Black Flag’s grueling tours are the stuff of legend. The band spent months at a time on the road, booking shows as it went, with certain band members reportedly eating dog food because they were that broke.
While front man Henry Rollins documented the rigors of touring with one of punk’s best-known bands (Get in the Van), filmmaker David Markey captured the band’s final, six-month trip across North America in 1986. Though the film, Reality 86’d, carries a 1991 copyright, Black Flag founder/guitarist and SST label owner Greg Ginn never gave permission for it to be released. The doc is legendary within certain circles, but not even bootleg VHS copies could be had.
Markey says, “I decided after 20 years just because one man [Ginn] doesn’t want the world to see something doesn’t make it right.”
Earlier this month, using the power of the internet to slip around Ginn’s notoriously tight fist, Markey posted his film on his vimeo page. As a cultural document, it’s pretty cool. It recollects a particularly awkward moment in the history of punk, with the luminaries of the first ten years (Ramones, The Sex Pistols, Black Flag, Minor Threat) winding down or long gone and the next big wave (Green Day, Nirvana, Fugazi) still in its gestation stage.
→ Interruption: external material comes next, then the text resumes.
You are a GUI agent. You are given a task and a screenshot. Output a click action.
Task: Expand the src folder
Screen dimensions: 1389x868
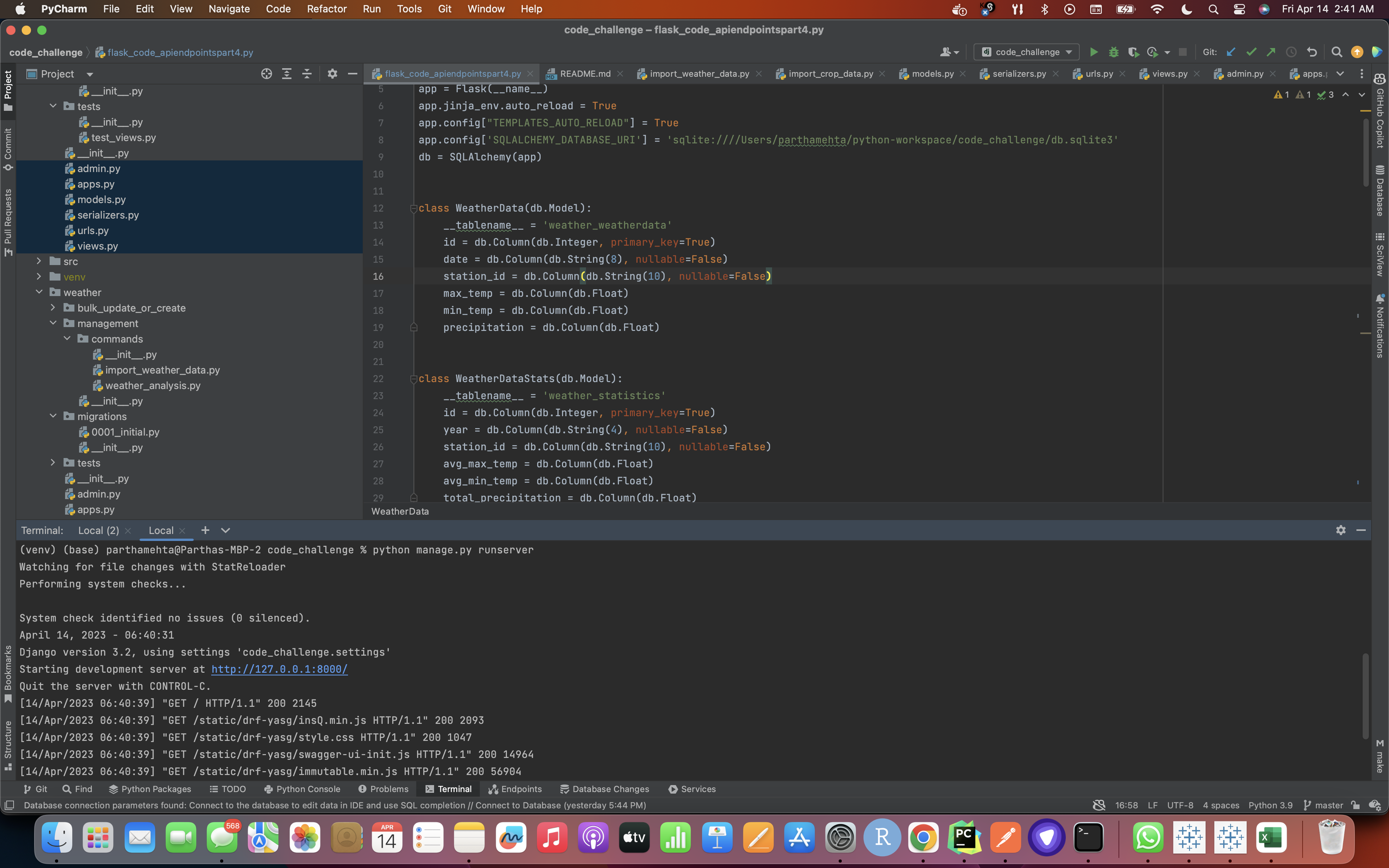point(39,261)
As a movie, though, it leaves a bit to be desired. There’s no real narrative or structure. Just jumping in a van with a bunch of guys, capturing the tedium, bad inside jokes, reactions of fans and passersby, philosophical conversations, and plenty of live footage. It’s very meandering, not unlike The Rolling Stones’ 1972 tour doc Cocksucker Blues—minus the groupies, planes, and copious drugs. And like Cocksucker Blues, it’s cool to see—at least once anyway.
UPDATE: Greg Ginn has since gotten the movie pulled from Vimeo.